There are times when you can't do a stack backtrace because the stack have been 
corrupted. Something like a bad vector that send you to a bit of code that call 
a subprocess, pushing the return address on the stack, and the code pointed to 
ask tou to jump the another subprocess, whitch is itself. Infinite loop causing 
a stack overflow, and in some cases, the stack cycling pointer cycling back to zero.
Or you enter a loop that pop data out of the stack until there is no more data 
to retreive, and the stack pointer jump to the largest value it can contain.
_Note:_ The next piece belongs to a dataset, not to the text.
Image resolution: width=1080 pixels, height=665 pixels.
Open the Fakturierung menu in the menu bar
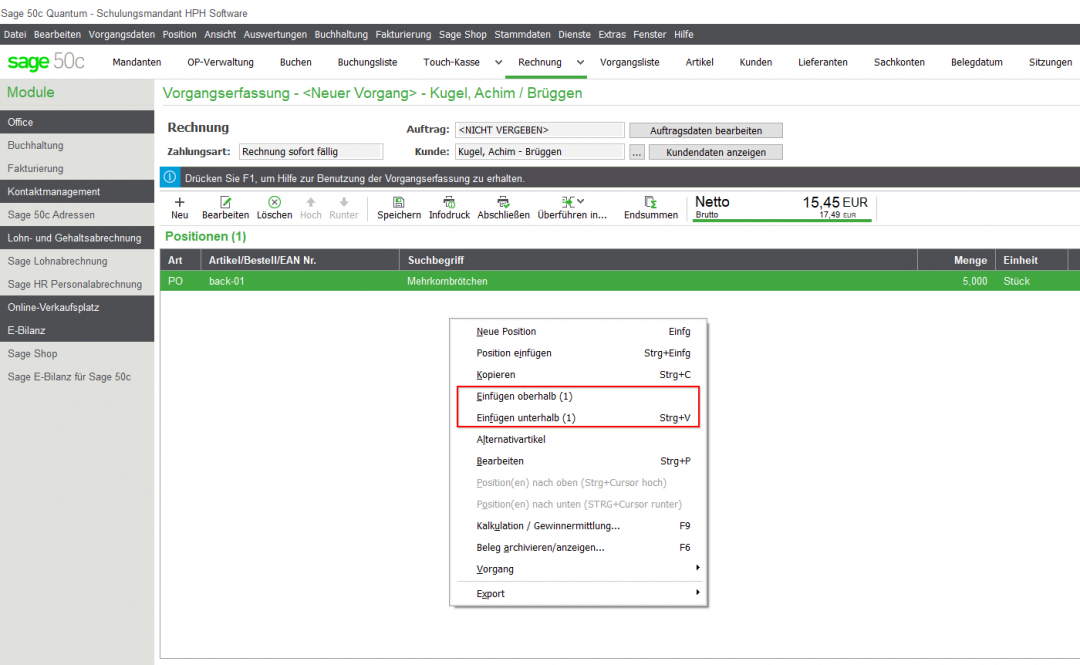tap(403, 34)
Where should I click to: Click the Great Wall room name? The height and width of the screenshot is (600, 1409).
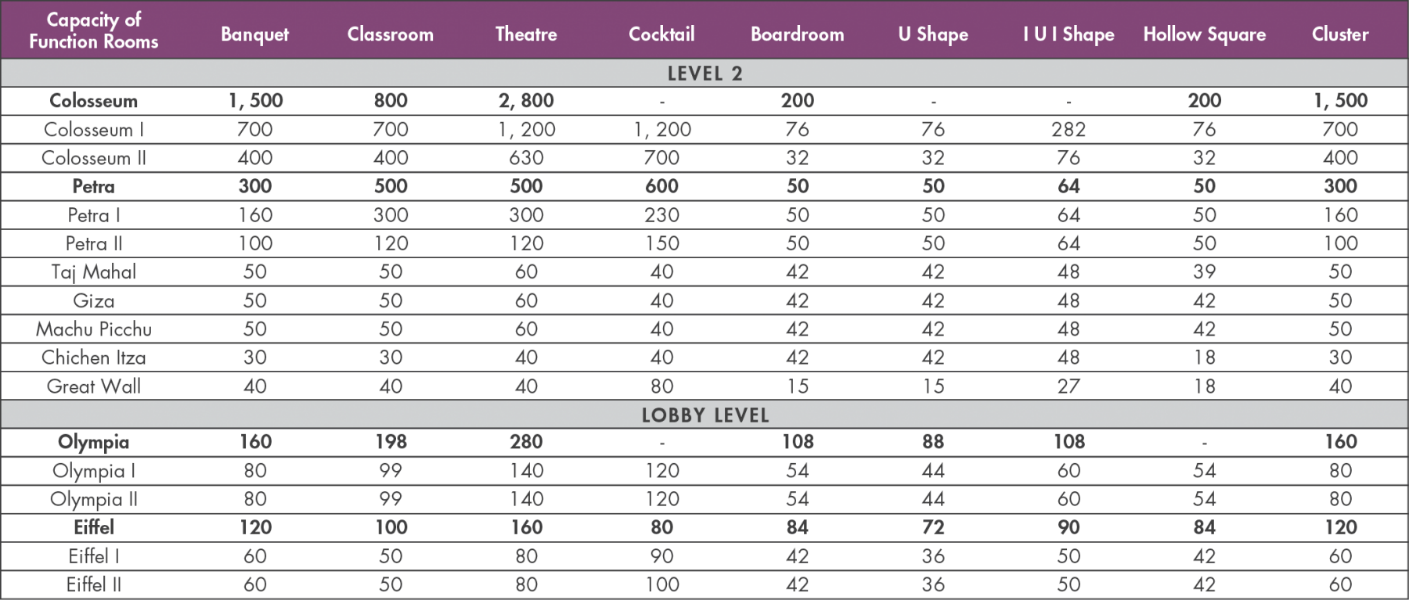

There are times when the crash can cause corruption far outside the area that a 
process is allowed to access.

> 
> It's a hell of a lot easier if you have symbolic debug information 
> available to you, but it's not impossible if you don't - just takes a bit 
> more time to diagnose.  Sometimes a *lot* more time.
True.
> 
> From a code standpoint, using Borland C++ (years ago), there was a source-
> level debugger that you could single step through.  IIRC, there was a way 
> to take data from a crashed program and use it as well, but it's been a 
> long time since I did that.
> 
> At the moment, the only core file on my system is from novfsd (the Novell 
> Client for Linux daemon), which I don't have symbol info for, but even 
> loading the core up in gdb, I can tell that it suffered a segmentation 
> fault.  With a symbol table, it could pinpoint exactly where the daemon 
> crashed and from there the developers could code a fix for it.  As it is, 
> the backtrace tells me what values are on the stack, but not the name of 
> the symbol at the address.  But that's what the --symbols parameter is 
> for - to tell it to read in the symbol table.
> 
>> Now, how about that Windoze habit of saying "The program has experienced
>> an error and will be shut down. Do you want to send debugging
>> information?" What do you estimate the chances are that *anybody* will
>> do anything at all with the data thus sent? ;-)
> 
> Knowing some of the people who do the analysis on that type of data, I'd 
> say fairly good, actually.  It starts with statistical analysis of the 
> reports coming in, and the things that happen most frequently are likely 
> candidates for a fix to be written.  Of course, different vendors do this 
> different ways.
> 
> I watched one engineer do live debugging of a client issue on a Windows 
> system; watching someone use a tool like that who knows what they're 
> doing is a very interesting thing, because they can pull information 
> about what's going on at any given point in the process.  Doing it live 
> or doing it from a core file is pretty similar, except that with a core 
> file the system isn't changing; it's actually the *easier* way to debug, 
> because you're working from a snapshot of a program at a point in time 
> instead of watching things change.
Easier to look at a snapshot than to the changes. The snapshot is frozen. If you 
try to look as it changes, it's usualy to fast.
> 
> It's not much different, procedurally, than what CSIs go through in 
> trying to reconstruct a crime scene.  They arrive and things have already 
> happened, and they have to piece together what transpired ahead of time 
> in order to build a case.  (Of course CSI is more difficult because 
> people don't act logically; computers do, and as such, they're quite a 
> bit more predictable).
> 
> Though arguably watching things change on a live system can provide more 
> insight into how you got to a point.
> 
> Jim


-- 
Alain
-------------------------------------------------
Lutheran: If shit happens, don't talk about it.